Counsel for the plaintiff stated that, “we want precise information, including documentary information, as to the design, construction, and the operation of each of the seven plants either installed or being installed to which reference has been made; as to the design, construction and operation of the plant which C & I installed in its own shop here in Cincinnati; as to information given to its customers or prospective customers with respect of units or possible units as to the savings and cost incident to the installation of prilling units for use with anhydrous ammonium nitrate feed instead of conventional prilling units and as to the contemplated savings and operating costs or, indeed, actual savings if by any chance they are available to C & I in running these units: ” * * * In fact plaintiff’s counsel sought information in minute detail and with particularity concerning the operation and processes of the defendant.

Counsel for the defendant claimed that this was confidential information and that the plaintiff was not entitled to it until it had made a prima facie case against the defendant for violating the agreements.

The plaintiff then propounded interrogatories seeking the same information. Defense counsel objected to these interrogatories.

Counsel for the defendant moved to limit the scope of examination on depositions and to quash the interrogatories. Plaintiff’s counsel moved for an order of the court to compel the defendant to answer the interrogatories and to compel defense witnesses to give the information plaintiff sought on depositions. The motions were supported by affidavits of the respective parties.

The district judge gave the parties an extended hearing after which he sustained the plaintiff’s motion and overruled the motion of the defendant. It is the orders on these motions that the defendant seeks to have vacated by its petition in mandamus to this Court.

The defendant brings its action by virtue of section 1651(a), Title 28 U.S.C., commonly known as the “all writs” statute. It provides, “The Supreme Court and all courts established by Act of Congress may issue all writs necessary or appropriate in aid of their respective jurisdictions and agreeable to the usages and principles of law.”

**DATA:**
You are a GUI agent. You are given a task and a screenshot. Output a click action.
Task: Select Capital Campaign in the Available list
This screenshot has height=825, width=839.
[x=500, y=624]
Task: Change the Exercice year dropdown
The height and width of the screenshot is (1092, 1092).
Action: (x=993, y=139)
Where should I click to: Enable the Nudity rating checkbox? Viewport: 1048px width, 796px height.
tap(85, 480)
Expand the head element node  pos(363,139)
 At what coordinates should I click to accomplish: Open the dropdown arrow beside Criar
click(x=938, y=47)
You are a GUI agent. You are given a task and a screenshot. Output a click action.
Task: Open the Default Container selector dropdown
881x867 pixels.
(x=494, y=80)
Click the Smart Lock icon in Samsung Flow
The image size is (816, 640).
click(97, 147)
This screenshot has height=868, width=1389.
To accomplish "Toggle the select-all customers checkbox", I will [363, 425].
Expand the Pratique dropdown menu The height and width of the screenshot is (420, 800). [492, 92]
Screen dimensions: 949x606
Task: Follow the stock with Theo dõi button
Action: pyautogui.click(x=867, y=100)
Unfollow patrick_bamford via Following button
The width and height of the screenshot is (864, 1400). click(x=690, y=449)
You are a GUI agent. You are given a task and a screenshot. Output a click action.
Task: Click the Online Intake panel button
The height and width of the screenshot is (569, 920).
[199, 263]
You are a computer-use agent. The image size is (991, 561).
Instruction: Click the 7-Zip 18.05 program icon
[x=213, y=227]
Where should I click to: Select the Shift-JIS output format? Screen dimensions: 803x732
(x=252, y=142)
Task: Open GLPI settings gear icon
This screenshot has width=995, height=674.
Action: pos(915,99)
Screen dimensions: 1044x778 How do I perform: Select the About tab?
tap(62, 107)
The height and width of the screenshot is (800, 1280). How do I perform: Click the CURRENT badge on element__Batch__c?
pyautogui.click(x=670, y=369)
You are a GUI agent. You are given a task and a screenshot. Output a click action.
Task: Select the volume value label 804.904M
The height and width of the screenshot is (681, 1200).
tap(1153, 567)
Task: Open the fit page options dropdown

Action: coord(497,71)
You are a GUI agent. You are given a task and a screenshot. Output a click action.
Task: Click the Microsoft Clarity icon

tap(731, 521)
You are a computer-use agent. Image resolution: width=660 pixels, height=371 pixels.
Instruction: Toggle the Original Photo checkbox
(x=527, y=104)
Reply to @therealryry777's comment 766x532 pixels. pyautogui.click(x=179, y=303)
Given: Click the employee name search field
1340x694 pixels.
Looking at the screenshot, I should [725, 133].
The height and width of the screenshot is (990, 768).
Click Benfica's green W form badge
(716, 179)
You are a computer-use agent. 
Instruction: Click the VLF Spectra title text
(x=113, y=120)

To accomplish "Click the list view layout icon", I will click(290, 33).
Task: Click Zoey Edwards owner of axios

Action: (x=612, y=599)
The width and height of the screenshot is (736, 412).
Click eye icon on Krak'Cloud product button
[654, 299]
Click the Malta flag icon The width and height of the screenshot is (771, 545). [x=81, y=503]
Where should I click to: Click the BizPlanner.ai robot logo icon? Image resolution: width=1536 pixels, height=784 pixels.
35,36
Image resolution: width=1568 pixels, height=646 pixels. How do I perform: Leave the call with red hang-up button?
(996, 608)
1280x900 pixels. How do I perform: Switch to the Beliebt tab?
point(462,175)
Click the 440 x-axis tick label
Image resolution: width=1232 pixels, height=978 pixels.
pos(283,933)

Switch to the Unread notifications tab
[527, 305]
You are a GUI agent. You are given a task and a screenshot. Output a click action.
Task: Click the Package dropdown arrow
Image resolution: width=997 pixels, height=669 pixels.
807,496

**EXERCISES TO COMPLETE:**
**a)** According to the court opinion excerpt, in what city did C & I install a plant in its own shop?
**b)** Reproduce verbatim the portion of the court opinion excerpt between "The plaintiff then" and "to this Court.", inclusive.
The records are independent of the court opinion excerpt.

**EXPECTED RESULTS:**
**a)** Cincinnati.

**b)**
The plaintiff then propounded interrogatories seeking the same information. Defense counsel objected to these interrogatories.

Counsel for the defendant moved to limit the scope of examination on depositions and to quash the interrogatories. Plaintiff’s counsel moved for an order of the court to compel the defendant to answer the interrogatories and to compel defense witnesses to give the information plaintiff sought on depositions. The motions were supported by affidavits of the respective parties.

The district judge gave the parties an extended hearing after which he sustained the plaintiff’s motion and overruled the motion of the defendant. It is the orders on these motions that the defendant seeks to have vacated by its petition in mandamus to this Court.